Work order: Quote the entries that follow exactly, leaving none out.

Stored data entries

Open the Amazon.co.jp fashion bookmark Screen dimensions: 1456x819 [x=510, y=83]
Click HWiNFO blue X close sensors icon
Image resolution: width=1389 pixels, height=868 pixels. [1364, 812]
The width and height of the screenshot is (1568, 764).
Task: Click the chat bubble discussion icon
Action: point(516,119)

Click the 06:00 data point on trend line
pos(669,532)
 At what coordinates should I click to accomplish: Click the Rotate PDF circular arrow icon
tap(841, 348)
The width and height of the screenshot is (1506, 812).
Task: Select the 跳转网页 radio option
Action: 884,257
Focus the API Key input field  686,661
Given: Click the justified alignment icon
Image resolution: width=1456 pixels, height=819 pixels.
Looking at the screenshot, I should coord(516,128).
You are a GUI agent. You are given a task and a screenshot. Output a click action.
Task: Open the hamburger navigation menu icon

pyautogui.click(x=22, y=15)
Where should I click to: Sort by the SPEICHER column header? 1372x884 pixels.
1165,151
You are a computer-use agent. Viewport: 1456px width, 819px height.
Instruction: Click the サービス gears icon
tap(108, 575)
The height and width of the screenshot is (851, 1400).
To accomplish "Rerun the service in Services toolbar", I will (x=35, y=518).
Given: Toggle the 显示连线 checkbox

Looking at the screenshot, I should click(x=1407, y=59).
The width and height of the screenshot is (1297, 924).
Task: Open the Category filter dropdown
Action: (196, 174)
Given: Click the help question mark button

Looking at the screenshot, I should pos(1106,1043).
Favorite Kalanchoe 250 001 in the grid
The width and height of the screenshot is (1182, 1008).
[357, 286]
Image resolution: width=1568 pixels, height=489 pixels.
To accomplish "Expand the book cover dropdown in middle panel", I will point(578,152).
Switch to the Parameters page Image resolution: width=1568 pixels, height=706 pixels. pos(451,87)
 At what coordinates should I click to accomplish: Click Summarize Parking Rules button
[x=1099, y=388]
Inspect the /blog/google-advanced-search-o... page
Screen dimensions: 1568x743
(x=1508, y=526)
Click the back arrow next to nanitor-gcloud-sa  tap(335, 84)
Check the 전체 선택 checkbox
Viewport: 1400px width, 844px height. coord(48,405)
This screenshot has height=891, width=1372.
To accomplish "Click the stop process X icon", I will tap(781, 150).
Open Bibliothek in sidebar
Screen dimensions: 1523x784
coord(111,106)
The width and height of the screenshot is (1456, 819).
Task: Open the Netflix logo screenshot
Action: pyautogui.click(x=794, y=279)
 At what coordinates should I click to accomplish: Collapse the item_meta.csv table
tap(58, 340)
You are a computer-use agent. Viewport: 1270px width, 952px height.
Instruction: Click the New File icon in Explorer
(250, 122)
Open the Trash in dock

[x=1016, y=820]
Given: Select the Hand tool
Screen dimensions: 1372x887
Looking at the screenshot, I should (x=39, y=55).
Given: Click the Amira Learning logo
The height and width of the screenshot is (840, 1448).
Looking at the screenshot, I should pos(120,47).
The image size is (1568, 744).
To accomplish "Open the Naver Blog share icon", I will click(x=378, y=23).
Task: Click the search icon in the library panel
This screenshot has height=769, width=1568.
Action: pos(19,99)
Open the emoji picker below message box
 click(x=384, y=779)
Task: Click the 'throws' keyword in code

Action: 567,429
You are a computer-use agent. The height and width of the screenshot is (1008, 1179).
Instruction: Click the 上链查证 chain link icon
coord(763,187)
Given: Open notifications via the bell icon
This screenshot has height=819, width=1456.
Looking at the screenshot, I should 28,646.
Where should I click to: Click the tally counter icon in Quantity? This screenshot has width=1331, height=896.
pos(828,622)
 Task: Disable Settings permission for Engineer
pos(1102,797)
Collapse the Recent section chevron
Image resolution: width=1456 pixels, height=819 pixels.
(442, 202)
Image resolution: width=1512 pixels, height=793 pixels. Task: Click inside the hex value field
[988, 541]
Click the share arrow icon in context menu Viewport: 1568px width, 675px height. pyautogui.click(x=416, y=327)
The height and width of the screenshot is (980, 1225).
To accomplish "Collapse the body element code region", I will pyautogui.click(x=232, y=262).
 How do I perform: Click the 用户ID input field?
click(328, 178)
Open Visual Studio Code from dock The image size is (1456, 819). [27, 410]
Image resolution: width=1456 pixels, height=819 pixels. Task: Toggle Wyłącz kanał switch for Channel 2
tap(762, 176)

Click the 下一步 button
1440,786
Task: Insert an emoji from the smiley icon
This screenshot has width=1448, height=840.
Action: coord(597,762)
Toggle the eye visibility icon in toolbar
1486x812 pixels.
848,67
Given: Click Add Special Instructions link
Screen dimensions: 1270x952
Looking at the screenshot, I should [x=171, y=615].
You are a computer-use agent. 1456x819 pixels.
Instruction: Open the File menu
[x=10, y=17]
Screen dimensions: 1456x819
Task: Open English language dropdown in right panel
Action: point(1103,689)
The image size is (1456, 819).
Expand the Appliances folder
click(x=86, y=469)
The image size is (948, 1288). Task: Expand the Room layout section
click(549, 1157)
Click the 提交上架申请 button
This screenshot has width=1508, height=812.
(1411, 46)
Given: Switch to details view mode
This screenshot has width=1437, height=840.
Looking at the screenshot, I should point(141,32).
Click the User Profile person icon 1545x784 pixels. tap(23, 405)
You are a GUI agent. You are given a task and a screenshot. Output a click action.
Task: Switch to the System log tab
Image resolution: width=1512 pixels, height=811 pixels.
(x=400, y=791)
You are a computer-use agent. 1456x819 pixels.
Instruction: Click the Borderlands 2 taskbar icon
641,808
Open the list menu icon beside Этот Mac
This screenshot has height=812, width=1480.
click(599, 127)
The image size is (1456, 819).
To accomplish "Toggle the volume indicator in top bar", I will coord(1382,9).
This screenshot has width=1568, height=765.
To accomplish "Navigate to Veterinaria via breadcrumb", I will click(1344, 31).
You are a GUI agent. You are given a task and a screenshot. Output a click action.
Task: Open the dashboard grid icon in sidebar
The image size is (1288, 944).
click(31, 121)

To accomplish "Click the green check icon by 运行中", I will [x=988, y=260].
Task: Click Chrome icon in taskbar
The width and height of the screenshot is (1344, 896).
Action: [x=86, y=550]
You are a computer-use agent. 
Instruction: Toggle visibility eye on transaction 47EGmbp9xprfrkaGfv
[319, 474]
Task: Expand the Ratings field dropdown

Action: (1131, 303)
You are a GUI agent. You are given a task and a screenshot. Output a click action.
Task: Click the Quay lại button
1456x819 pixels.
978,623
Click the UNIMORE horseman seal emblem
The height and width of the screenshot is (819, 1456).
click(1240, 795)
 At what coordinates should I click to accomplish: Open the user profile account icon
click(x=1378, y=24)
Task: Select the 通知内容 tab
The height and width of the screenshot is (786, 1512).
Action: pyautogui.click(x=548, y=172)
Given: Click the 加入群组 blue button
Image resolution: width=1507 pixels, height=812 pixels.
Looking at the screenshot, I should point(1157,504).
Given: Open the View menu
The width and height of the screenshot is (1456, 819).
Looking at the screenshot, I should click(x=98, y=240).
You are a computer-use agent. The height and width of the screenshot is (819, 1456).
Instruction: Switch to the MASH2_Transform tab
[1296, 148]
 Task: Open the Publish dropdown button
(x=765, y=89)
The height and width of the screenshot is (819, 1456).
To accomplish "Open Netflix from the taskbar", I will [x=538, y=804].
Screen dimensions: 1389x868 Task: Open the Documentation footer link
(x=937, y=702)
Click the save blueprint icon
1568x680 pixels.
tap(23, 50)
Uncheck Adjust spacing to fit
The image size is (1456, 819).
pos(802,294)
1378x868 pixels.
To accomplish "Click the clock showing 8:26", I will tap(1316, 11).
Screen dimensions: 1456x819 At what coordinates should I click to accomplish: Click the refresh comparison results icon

The answer:
Open the Amazon.co.jp fashion bookmark Screen dimensions: 1456x819 [x=510, y=83]
Click HWiNFO blue X close sensors icon
Image resolution: width=1389 pixels, height=868 pixels. [1364, 812]
The width and height of the screenshot is (1568, 764).
Task: Click the chat bubble discussion icon
Action: point(516,119)

Click the 06:00 data point on trend line
pos(669,532)
 At what coordinates should I click to accomplish: Click the Rotate PDF circular arrow icon
tap(841, 348)
The width and height of the screenshot is (1506, 812).
Task: Select the 跳转网页 radio option
Action: 884,257
Focus the API Key input field  686,661
Given: Click the justified alignment icon
Image resolution: width=1456 pixels, height=819 pixels.
Looking at the screenshot, I should coord(516,128).
You are a GUI agent. You are given a task and a screenshot. Output a click action.
Task: Open the hamburger navigation menu icon

pyautogui.click(x=22, y=15)
Where should I click to: Sort by the SPEICHER column header? 1372x884 pixels.
1165,151
You are a computer-use agent. Viewport: 1456px width, 819px height.
Instruction: Click the サービス gears icon
tap(108, 575)
The height and width of the screenshot is (851, 1400).
To accomplish "Rerun the service in Services toolbar", I will (x=35, y=518).
Given: Toggle the 显示连线 checkbox

Looking at the screenshot, I should click(x=1407, y=59).
The width and height of the screenshot is (1297, 924).
Task: Open the Category filter dropdown
Action: (196, 174)
Given: Click the help question mark button

Looking at the screenshot, I should pos(1106,1043).
Favorite Kalanchoe 250 001 in the grid
The width and height of the screenshot is (1182, 1008).
[357, 286]
Image resolution: width=1568 pixels, height=489 pixels.
To accomplish "Expand the book cover dropdown in middle panel", I will point(578,152).
Switch to the Parameters page Image resolution: width=1568 pixels, height=706 pixels. pos(451,87)
 At what coordinates should I click to accomplish: Click Summarize Parking Rules button
[x=1099, y=388]
Inspect the /blog/google-advanced-search-o... page
Screen dimensions: 1568x743
(x=1508, y=526)
Click the back arrow next to nanitor-gcloud-sa  tap(335, 84)
Check the 전체 선택 checkbox
Viewport: 1400px width, 844px height. coord(48,405)
This screenshot has height=891, width=1372.
To accomplish "Click the stop process X icon", I will tap(781, 150).
Open Bibliothek in sidebar
Screen dimensions: 1523x784
coord(111,106)
The width and height of the screenshot is (1456, 819).
Task: Open the Netflix logo screenshot
Action: pyautogui.click(x=794, y=279)
 At what coordinates should I click to accomplish: Collapse the item_meta.csv table
tap(58, 340)
You are a computer-use agent. Viewport: 1270px width, 952px height.
Instruction: Click the New File icon in Explorer
(250, 122)
Open the Trash in dock

[x=1016, y=820]
Given: Select the Hand tool
Screen dimensions: 1372x887
Looking at the screenshot, I should (x=39, y=55).
Given: Click the Amira Learning logo
The height and width of the screenshot is (840, 1448).
Looking at the screenshot, I should pos(120,47).
The image size is (1568, 744).
To accomplish "Open the Naver Blog share icon", I will click(x=378, y=23).
Task: Click the search icon in the library panel
This screenshot has height=769, width=1568.
Action: pos(19,99)
Open the emoji picker below message box
 click(x=384, y=779)
Task: Click the 'throws' keyword in code

Action: 567,429
You are a computer-use agent. The height and width of the screenshot is (1008, 1179).
Instruction: Click the 上链查证 chain link icon
coord(763,187)
Given: Open notifications via the bell icon
This screenshot has height=819, width=1456.
Looking at the screenshot, I should 28,646.
Where should I click to: Click the tally counter icon in Quantity? This screenshot has width=1331, height=896.
pos(828,622)
 Task: Disable Settings permission for Engineer
pos(1102,797)
Collapse the Recent section chevron
Image resolution: width=1456 pixels, height=819 pixels.
(442, 202)
Image resolution: width=1512 pixels, height=793 pixels. Task: Click inside the hex value field
[988, 541]
Click the share arrow icon in context menu Viewport: 1568px width, 675px height. pyautogui.click(x=416, y=327)
The height and width of the screenshot is (980, 1225).
To accomplish "Collapse the body element code region", I will pyautogui.click(x=232, y=262).
 How do I perform: Click the 用户ID input field?
click(328, 178)
Open Visual Studio Code from dock The image size is (1456, 819). [27, 410]
Image resolution: width=1456 pixels, height=819 pixels. Task: Toggle Wyłącz kanał switch for Channel 2
tap(762, 176)

Click the 下一步 button
1440,786
Task: Insert an emoji from the smiley icon
This screenshot has width=1448, height=840.
Action: coord(597,762)
Toggle the eye visibility icon in toolbar
1486x812 pixels.
848,67
Given: Click Add Special Instructions link
Screen dimensions: 1270x952
Looking at the screenshot, I should [x=171, y=615].
You are a computer-use agent. 1456x819 pixels.
Instruction: Open the File menu
[x=10, y=17]
Screen dimensions: 1456x819
Task: Open English language dropdown in right panel
Action: point(1103,689)
The image size is (1456, 819).
Expand the Appliances folder
click(x=86, y=469)
The image size is (948, 1288). Task: Expand the Room layout section
click(549, 1157)
Click the 提交上架申请 button
This screenshot has width=1508, height=812.
(1411, 46)
Given: Switch to details view mode
This screenshot has width=1437, height=840.
Looking at the screenshot, I should point(141,32).
Click the User Profile person icon 1545x784 pixels. tap(23, 405)
You are a GUI agent. You are given a task and a screenshot. Output a click action.
Task: Switch to the System log tab
Image resolution: width=1512 pixels, height=811 pixels.
(x=400, y=791)
You are a computer-use agent. 1456x819 pixels.
Instruction: Click the Borderlands 2 taskbar icon
641,808
Open the list menu icon beside Этот Mac
This screenshot has height=812, width=1480.
click(599, 127)
The image size is (1456, 819).
To accomplish "Toggle the volume indicator in top bar", I will coord(1382,9).
This screenshot has width=1568, height=765.
To accomplish "Navigate to Veterinaria via breadcrumb", I will click(1344, 31).
You are a GUI agent. You are given a task and a screenshot. Output a click action.
Task: Open the dashboard grid icon in sidebar
The image size is (1288, 944).
click(31, 121)

To accomplish "Click the green check icon by 运行中", I will [x=988, y=260].
Task: Click Chrome icon in taskbar
The width and height of the screenshot is (1344, 896).
Action: [x=86, y=550]
You are a computer-use agent. 
Instruction: Toggle visibility eye on transaction 47EGmbp9xprfrkaGfv
[319, 474]
Task: Expand the Ratings field dropdown

Action: (1131, 303)
You are a GUI agent. You are given a task and a screenshot. Output a click action.
Task: Click the Quay lại button
1456x819 pixels.
978,623
Click the UNIMORE horseman seal emblem
The height and width of the screenshot is (819, 1456).
click(1240, 795)
 At what coordinates should I click to accomplish: Open the user profile account icon
click(x=1378, y=24)
Task: Select the 通知内容 tab
The height and width of the screenshot is (786, 1512).
Action: pyautogui.click(x=548, y=172)
Given: Click the 加入群组 blue button
Image resolution: width=1507 pixels, height=812 pixels.
Looking at the screenshot, I should point(1157,504).
Given: Open the View menu
The width and height of the screenshot is (1456, 819).
Looking at the screenshot, I should click(x=98, y=240).
You are a computer-use agent. The height and width of the screenshot is (819, 1456).
Instruction: Switch to the MASH2_Transform tab
[1296, 148]
 Task: Open the Publish dropdown button
(x=765, y=89)
The height and width of the screenshot is (819, 1456).
To accomplish "Open Netflix from the taskbar", I will [x=538, y=804].
Screen dimensions: 1389x868 Task: Open the Documentation footer link
(x=937, y=702)
Click the save blueprint icon
1568x680 pixels.
tap(23, 50)
Uncheck Adjust spacing to fit
The image size is (1456, 819).
pos(802,294)
1378x868 pixels.
To accomplish "Click the clock showing 8:26", I will tap(1316, 11).
Screen dimensions: 1456x819 At what coordinates should I click to accomplish: Click the refresh comparison results icon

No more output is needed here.